# "Benny" and Her JET



## craftsman on the lake (Dec 27, 2008)

in defense of Sears but a long time ago. I have a 6×48 craftsman belt sander from 1976. Looks a lot like yours but the motor is below and belt driven. It's a cast iron beast but boy has it turned a few revolutions. It's bearings are beginning to make some noise but it still cranks.

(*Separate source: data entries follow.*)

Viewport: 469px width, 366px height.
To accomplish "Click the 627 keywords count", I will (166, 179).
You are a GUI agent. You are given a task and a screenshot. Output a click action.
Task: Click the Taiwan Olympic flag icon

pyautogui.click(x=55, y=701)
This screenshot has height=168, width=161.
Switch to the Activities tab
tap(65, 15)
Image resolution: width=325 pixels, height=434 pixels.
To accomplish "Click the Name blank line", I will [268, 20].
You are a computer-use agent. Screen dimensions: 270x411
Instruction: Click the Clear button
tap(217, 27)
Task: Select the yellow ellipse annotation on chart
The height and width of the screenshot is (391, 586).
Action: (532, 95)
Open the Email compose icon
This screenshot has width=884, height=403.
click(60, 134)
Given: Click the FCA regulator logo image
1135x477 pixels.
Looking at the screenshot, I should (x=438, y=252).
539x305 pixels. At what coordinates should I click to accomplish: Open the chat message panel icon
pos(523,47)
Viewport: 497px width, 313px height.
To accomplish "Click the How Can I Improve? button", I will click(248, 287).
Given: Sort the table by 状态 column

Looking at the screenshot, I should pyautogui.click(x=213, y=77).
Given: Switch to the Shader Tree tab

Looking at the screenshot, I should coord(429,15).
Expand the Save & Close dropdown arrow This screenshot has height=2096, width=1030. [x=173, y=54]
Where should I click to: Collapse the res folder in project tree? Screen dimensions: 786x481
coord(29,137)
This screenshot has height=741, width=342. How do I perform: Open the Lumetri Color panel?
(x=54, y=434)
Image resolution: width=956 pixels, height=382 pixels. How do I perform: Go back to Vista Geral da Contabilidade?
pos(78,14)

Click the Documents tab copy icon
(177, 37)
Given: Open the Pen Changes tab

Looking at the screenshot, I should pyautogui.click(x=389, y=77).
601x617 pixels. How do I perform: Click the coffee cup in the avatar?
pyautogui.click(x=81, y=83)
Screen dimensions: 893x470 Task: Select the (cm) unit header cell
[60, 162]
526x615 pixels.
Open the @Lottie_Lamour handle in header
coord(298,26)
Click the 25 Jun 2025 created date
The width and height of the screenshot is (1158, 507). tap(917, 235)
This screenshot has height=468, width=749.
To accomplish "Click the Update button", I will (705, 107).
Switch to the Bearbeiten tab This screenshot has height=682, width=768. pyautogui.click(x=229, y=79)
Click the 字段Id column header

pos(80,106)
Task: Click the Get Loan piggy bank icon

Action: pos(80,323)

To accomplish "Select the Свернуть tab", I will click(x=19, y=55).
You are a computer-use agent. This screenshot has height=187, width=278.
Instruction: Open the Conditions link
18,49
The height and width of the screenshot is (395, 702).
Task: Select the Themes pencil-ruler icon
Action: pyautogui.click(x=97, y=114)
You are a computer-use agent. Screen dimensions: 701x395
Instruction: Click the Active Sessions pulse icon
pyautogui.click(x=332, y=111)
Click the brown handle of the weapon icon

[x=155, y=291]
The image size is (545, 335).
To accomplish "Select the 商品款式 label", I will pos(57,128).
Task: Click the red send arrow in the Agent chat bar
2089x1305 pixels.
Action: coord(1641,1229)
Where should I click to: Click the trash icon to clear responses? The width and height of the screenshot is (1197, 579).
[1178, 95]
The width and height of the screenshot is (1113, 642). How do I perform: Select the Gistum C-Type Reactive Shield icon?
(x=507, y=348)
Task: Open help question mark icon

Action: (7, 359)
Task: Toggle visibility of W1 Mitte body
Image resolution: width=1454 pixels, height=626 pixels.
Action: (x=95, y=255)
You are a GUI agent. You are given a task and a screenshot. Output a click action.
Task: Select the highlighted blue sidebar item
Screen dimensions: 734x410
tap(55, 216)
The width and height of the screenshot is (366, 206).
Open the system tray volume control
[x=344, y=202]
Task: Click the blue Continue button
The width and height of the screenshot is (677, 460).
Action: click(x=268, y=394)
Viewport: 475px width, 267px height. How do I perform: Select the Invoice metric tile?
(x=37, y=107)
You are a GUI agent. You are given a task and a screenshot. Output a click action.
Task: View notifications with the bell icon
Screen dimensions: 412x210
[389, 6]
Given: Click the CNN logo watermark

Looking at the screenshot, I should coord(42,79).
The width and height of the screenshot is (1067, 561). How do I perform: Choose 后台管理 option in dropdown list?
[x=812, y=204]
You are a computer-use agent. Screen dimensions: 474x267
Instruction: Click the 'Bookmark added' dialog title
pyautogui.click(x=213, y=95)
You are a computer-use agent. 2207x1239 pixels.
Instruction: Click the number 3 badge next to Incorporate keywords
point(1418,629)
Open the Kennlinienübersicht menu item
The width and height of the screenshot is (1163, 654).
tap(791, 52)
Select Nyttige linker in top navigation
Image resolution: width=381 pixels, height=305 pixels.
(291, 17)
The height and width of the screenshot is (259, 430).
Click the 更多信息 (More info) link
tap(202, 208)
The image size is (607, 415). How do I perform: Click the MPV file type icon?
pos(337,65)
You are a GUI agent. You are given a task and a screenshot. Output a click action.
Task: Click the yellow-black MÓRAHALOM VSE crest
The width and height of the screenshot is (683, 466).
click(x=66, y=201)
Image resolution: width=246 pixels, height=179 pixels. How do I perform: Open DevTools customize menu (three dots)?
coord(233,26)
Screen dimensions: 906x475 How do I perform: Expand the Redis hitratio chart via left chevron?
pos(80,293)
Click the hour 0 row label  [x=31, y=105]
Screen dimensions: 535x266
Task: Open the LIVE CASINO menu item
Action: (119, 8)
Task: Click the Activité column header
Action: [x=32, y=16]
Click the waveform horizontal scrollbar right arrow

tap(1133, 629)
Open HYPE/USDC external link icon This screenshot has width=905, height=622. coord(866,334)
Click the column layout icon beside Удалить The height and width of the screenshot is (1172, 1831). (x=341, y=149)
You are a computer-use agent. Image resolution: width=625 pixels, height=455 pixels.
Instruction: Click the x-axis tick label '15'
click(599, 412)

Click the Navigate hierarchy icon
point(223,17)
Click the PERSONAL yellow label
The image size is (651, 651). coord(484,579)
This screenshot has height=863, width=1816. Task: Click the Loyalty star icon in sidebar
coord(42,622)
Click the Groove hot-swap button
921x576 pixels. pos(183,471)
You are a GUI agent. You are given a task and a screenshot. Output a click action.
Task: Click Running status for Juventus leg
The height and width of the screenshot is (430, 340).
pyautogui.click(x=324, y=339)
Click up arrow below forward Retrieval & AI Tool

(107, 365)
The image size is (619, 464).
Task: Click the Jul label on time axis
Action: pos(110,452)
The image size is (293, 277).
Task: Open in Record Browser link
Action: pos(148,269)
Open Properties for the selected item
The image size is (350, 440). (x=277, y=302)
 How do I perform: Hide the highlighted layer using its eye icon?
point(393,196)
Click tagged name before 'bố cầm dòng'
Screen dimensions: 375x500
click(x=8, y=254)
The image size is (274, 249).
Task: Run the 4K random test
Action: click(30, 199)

Congrats on your acquisition. I'm sure you'll love it.


----------



## mmh (Mar 17, 2008)

Hi CotL: I'm sure your 1976 6×48 Craftsman is a sturdy piece. I only have the weenie version of the 6×36" and it has worked fine, but I needed to upgrade to a larger machine. I don't know why I didn't choose a Craftsman 6×48" machine, as they do carry them, but the JET brand intrigued me and caught my eye and it was actually cheaper than the Craftsman. With the service and replacement contract Craftsman honors, In after thought I probably would highly consider going that direction.


----------



## tokarowski (Dec 4, 2009)

Dear Benny,

I am currently evaluating a Jet sander for use in my shop but was not sure of the quality of Jet versus Delta. Nothat I am researching this I find that more woodworkers are in fact purchasing JET as opposed to Delta. the sander I am looking at is the 16-32 Drum sander that I will use to flatten box lis prior to installation. I resaw, plane and now will be able to surface sand 16×12 panels for my jewelry box lids. good luck

PT


----------